On Thursday, Oct. 2, as a second part to the poetry reading, Rojas Joo held a workshop for Puget Sound students, faculty and community members to each personalize a poetry book. Each person attending was given a booklet of his poems and a cardboard cover which they could decorate using paint, glitter and markers. In this way, people created their own decorated book to keep as a souvenir of the occasion.

This type of workshop is referred to as cartonera, and is growing in popularity as an alternative way to share poetry without dealing with large publishers.

“I really love the concept of cartonera workshops, and it is something that has really taken off in Latin America and Europe,” Perret said. “It’s because sitting there together, making art, gives us something in common.”

These two events with Rojas Joo not only gave students a chance to express their artistic sides, but also to learn about his experiences as told through poetry. They felt his sadness, his frustration and his hope as he read his work.

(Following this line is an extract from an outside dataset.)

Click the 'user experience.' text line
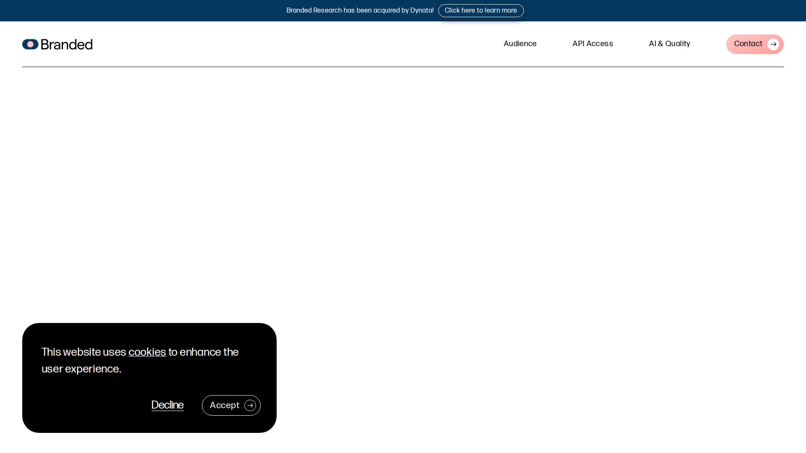This screenshot has width=806, height=453. 81,369
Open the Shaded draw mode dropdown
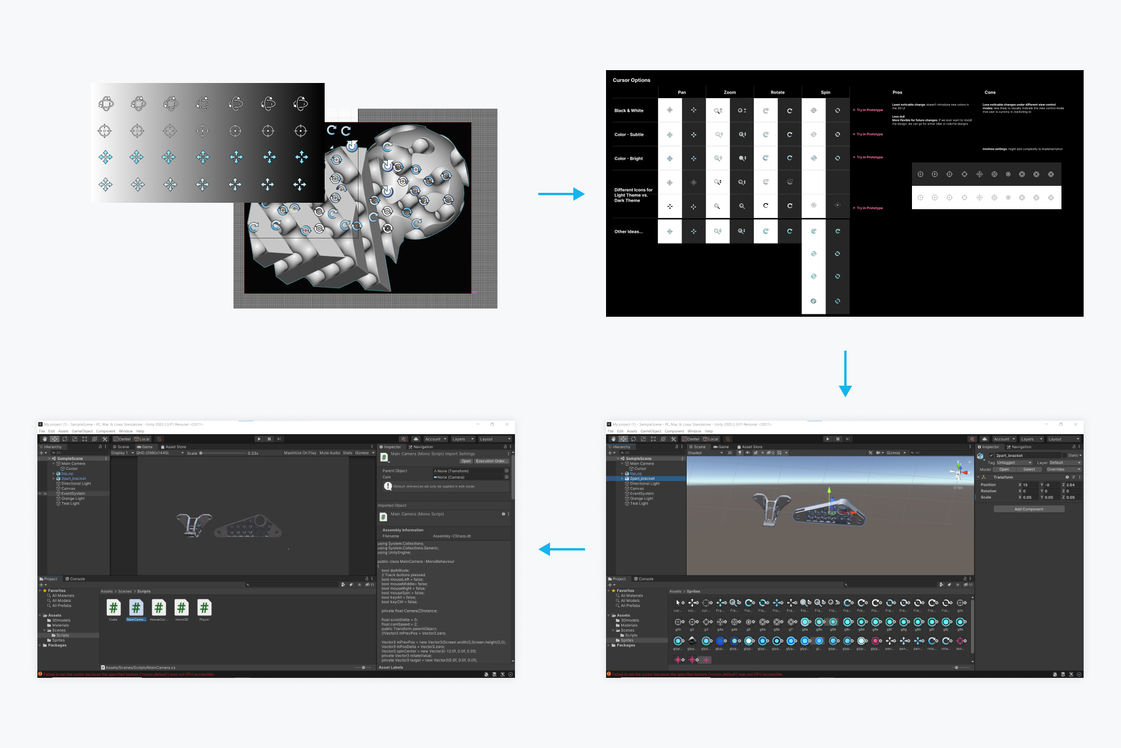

Hopefully events combining art and awareness such as this will continue to be available for Puget Sound students as the year goes on.

Excerpt from

La noche en vela/Up all night

by Juan Armando Rojas Joo

 

El mundo espera

Oh, say can you see

la última canción de rap

by the dawn’s early light,

los diarios se cobran con víctimas de violación y guerra

what so proudly we hailed

y los ricos con el precio del petróleo y las finanzas

at the twilight’s last gleaming

y ella gritaba–¡No me maten!

 

Nadie reclamó en la morgue

And the rockets’ red glare

al niño que mató la migra de esta lado

the bombs bursting in air.

 

Pasé la

noche en vela

no tiene prisa la poesía

en el 2012 se cumple el quinto sol

ya que tanto aclamamos la noche al caer

la próxima vez cruzaré el desierto en una estrella.